**Task item:** The answer consists of the lines from the line holding "This screenshot has height=204, width=271." through the last line of the entries, retyped exactly, and nothing else. No pictures belong in it.

**Dataset records:**
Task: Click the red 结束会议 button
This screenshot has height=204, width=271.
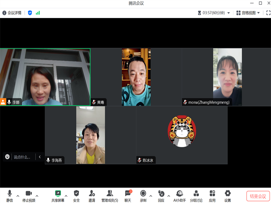Action: click(x=258, y=196)
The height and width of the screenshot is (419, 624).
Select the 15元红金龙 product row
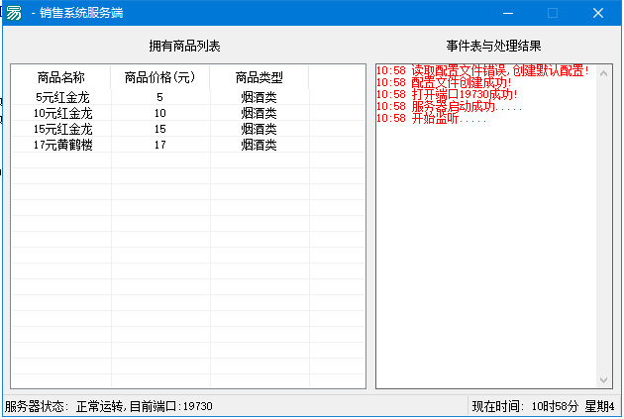tap(61, 130)
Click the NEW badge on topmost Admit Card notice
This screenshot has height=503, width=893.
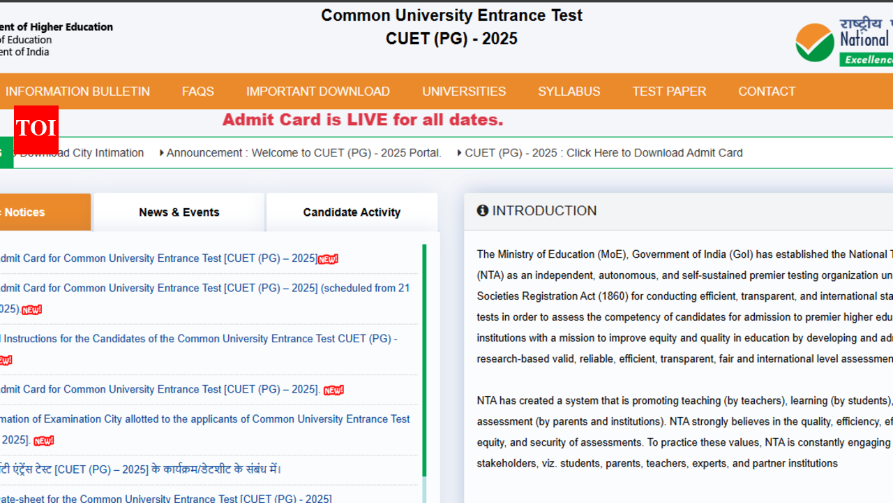click(x=328, y=259)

**Written solution:**
This screenshot has height=204, width=271.
Action: click(x=258, y=196)
The height and width of the screenshot is (419, 624).
Select the 15元红金龙 product row
tap(61, 130)
Click the NEW badge on topmost Admit Card notice
This screenshot has height=503, width=893.
click(x=328, y=259)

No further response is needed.